* _Required work_
Output the lines of the listing from the line containing "You are a GUI" through the end of the listing, both ends included, and leave out the pictures.

━━━ Dataset ━━━

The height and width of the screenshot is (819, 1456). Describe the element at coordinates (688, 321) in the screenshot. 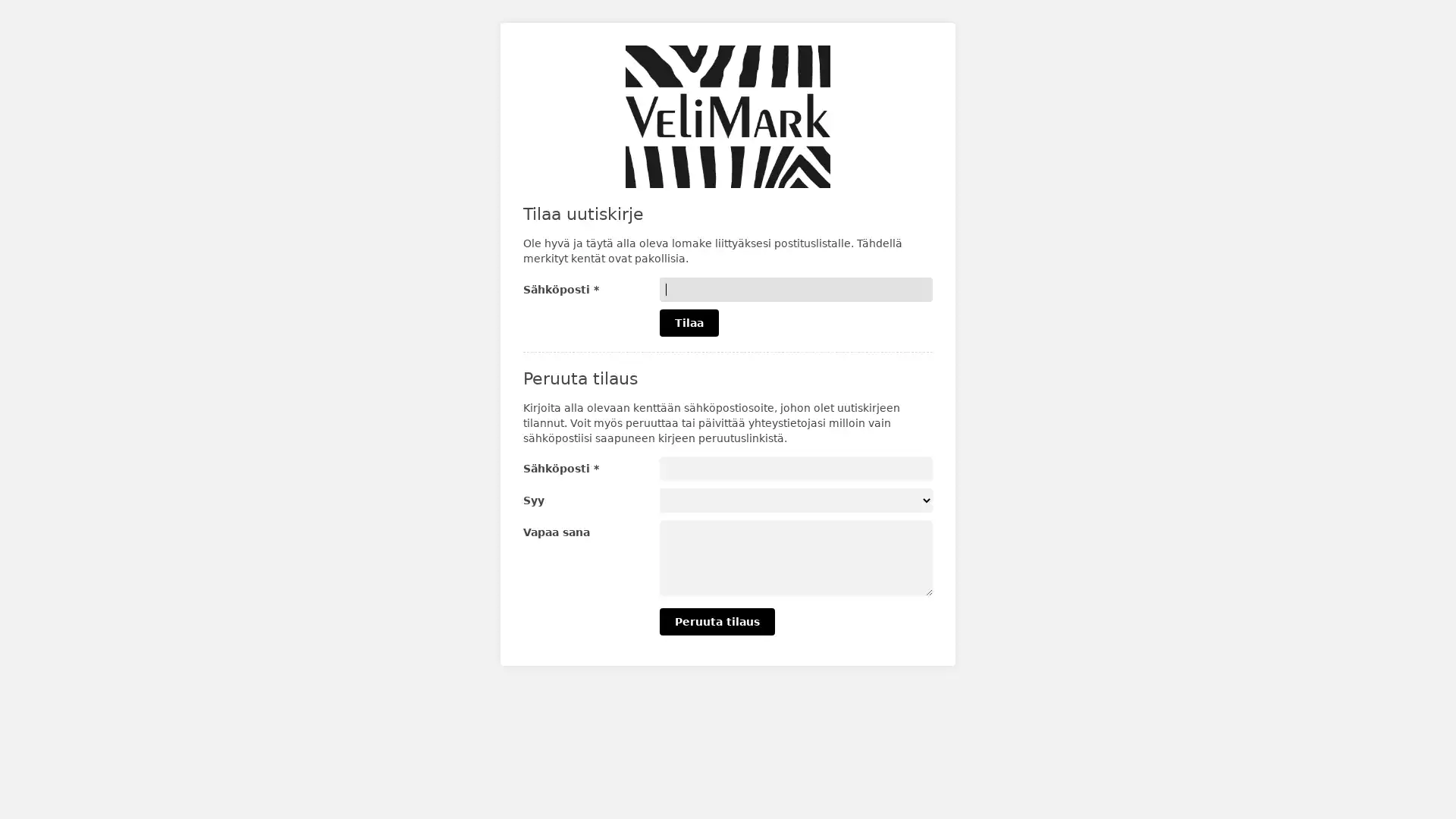

I see `Tilaa` at that location.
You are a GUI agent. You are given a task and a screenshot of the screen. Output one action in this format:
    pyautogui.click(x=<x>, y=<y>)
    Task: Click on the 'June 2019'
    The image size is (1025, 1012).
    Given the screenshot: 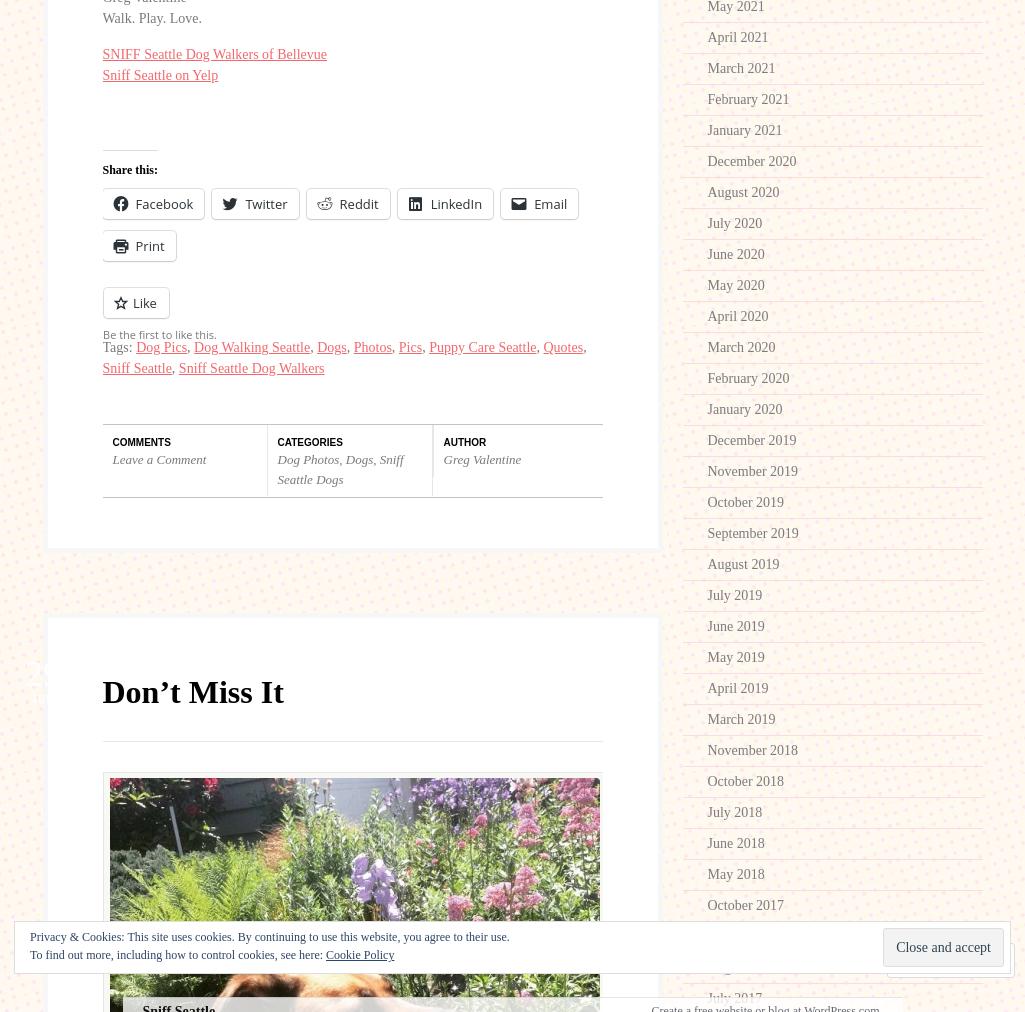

━━━

* _Full solution_
You are a GUI agent. You are given a task and a screenshot of the screen. Output one action in this format:
    pyautogui.click(x=<x>, y=<y>)
    Task: Click on the 'June 2019'
    The image size is (1025, 1012).
    Given the screenshot: 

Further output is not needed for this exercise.